DIRECTIONS FOR THIS TASK →
Output every record exactly, and nothing more.

RECORDS FOR THIS TASK →
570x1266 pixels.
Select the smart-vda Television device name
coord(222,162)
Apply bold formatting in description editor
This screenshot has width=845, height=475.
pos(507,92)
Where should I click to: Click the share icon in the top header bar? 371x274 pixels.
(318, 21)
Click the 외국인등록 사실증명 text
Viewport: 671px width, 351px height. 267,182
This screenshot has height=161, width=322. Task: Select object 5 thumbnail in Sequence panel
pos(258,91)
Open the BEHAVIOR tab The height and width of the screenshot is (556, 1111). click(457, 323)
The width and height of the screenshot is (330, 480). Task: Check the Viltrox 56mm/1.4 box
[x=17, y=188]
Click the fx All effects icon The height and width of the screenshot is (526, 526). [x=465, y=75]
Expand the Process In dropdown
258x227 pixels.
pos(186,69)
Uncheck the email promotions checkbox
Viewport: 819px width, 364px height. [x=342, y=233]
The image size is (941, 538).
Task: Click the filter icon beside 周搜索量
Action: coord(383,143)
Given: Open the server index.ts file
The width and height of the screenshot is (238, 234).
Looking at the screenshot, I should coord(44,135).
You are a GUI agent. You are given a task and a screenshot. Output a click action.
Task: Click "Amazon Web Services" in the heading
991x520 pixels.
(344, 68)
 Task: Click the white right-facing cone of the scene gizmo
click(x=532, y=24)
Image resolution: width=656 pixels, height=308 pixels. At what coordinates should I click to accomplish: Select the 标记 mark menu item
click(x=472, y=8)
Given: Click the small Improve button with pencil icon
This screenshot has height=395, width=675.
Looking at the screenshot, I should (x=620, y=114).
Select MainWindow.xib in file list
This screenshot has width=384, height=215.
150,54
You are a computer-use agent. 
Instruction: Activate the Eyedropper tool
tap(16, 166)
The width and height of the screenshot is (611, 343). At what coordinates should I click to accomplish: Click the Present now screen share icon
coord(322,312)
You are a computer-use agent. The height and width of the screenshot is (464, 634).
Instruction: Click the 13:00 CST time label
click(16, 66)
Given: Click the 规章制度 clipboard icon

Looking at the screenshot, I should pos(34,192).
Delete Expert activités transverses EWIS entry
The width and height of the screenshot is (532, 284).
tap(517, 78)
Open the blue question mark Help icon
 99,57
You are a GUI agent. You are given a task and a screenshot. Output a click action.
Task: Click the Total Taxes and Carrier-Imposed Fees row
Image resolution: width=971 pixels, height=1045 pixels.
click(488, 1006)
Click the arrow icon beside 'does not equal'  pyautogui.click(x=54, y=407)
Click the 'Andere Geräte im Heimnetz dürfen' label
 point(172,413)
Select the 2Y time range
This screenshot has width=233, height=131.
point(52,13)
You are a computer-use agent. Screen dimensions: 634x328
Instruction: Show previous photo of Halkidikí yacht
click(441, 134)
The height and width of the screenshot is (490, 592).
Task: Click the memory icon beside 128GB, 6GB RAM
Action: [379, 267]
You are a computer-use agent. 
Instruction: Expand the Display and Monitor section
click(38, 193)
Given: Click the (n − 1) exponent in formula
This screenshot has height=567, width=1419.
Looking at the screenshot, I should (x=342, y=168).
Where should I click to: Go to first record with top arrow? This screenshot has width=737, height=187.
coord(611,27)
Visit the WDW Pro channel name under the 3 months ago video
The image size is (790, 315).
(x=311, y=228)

SOLUTION TO THE EXERCISE →
570x1266 pixels.
Select the smart-vda Television device name
coord(222,162)
Apply bold formatting in description editor
This screenshot has width=845, height=475.
pos(507,92)
Where should I click to: Click the share icon in the top header bar? 371x274 pixels.
(318, 21)
Click the 외국인등록 사실증명 text
Viewport: 671px width, 351px height. 267,182
This screenshot has height=161, width=322. Task: Select object 5 thumbnail in Sequence panel
pos(258,91)
Open the BEHAVIOR tab The height and width of the screenshot is (556, 1111). click(457, 323)
The width and height of the screenshot is (330, 480). Task: Check the Viltrox 56mm/1.4 box
[x=17, y=188]
Click the fx All effects icon The height and width of the screenshot is (526, 526). [x=465, y=75]
Expand the Process In dropdown
258x227 pixels.
pos(186,69)
Uncheck the email promotions checkbox
Viewport: 819px width, 364px height. [x=342, y=233]
The image size is (941, 538).
Task: Click the filter icon beside 周搜索量
Action: coord(383,143)
Given: Open the server index.ts file
The width and height of the screenshot is (238, 234).
Looking at the screenshot, I should coord(44,135).
You are a GUI agent. You are given a task and a screenshot. Output a click action.
Task: Click "Amazon Web Services" in the heading
991x520 pixels.
(344, 68)
 Task: Click the white right-facing cone of the scene gizmo
click(x=532, y=24)
Image resolution: width=656 pixels, height=308 pixels. At what coordinates should I click to accomplish: Select the 标记 mark menu item
click(x=472, y=8)
Given: Click the small Improve button with pencil icon
This screenshot has height=395, width=675.
Looking at the screenshot, I should (x=620, y=114).
Select MainWindow.xib in file list
This screenshot has width=384, height=215.
150,54
You are a computer-use agent. 
Instruction: Activate the Eyedropper tool
tap(16, 166)
The width and height of the screenshot is (611, 343). At what coordinates should I click to accomplish: Click the Present now screen share icon
coord(322,312)
You are a computer-use agent. The height and width of the screenshot is (464, 634).
Instruction: Click the 13:00 CST time label
click(16, 66)
Given: Click the 规章制度 clipboard icon

Looking at the screenshot, I should pos(34,192).
Delete Expert activités transverses EWIS entry
The width and height of the screenshot is (532, 284).
tap(517, 78)
Open the blue question mark Help icon
 99,57
You are a GUI agent. You are given a task and a screenshot. Output a click action.
Task: Click the Total Taxes and Carrier-Imposed Fees row
Image resolution: width=971 pixels, height=1045 pixels.
click(488, 1006)
Click the arrow icon beside 'does not equal'  pyautogui.click(x=54, y=407)
Click the 'Andere Geräte im Heimnetz dürfen' label
 point(172,413)
Select the 2Y time range
This screenshot has width=233, height=131.
point(52,13)
You are a computer-use agent. Screen dimensions: 634x328
Instruction: Show previous photo of Halkidikí yacht
click(441, 134)
The height and width of the screenshot is (490, 592).
Task: Click the memory icon beside 128GB, 6GB RAM
Action: [379, 267]
You are a computer-use agent. 
Instruction: Expand the Display and Monitor section
click(38, 193)
Given: Click the (n − 1) exponent in formula
This screenshot has height=567, width=1419.
Looking at the screenshot, I should (x=342, y=168).
Where should I click to: Go to first record with top arrow? This screenshot has width=737, height=187.
coord(611,27)
Visit the WDW Pro channel name under the 3 months ago video
The image size is (790, 315).
(x=311, y=228)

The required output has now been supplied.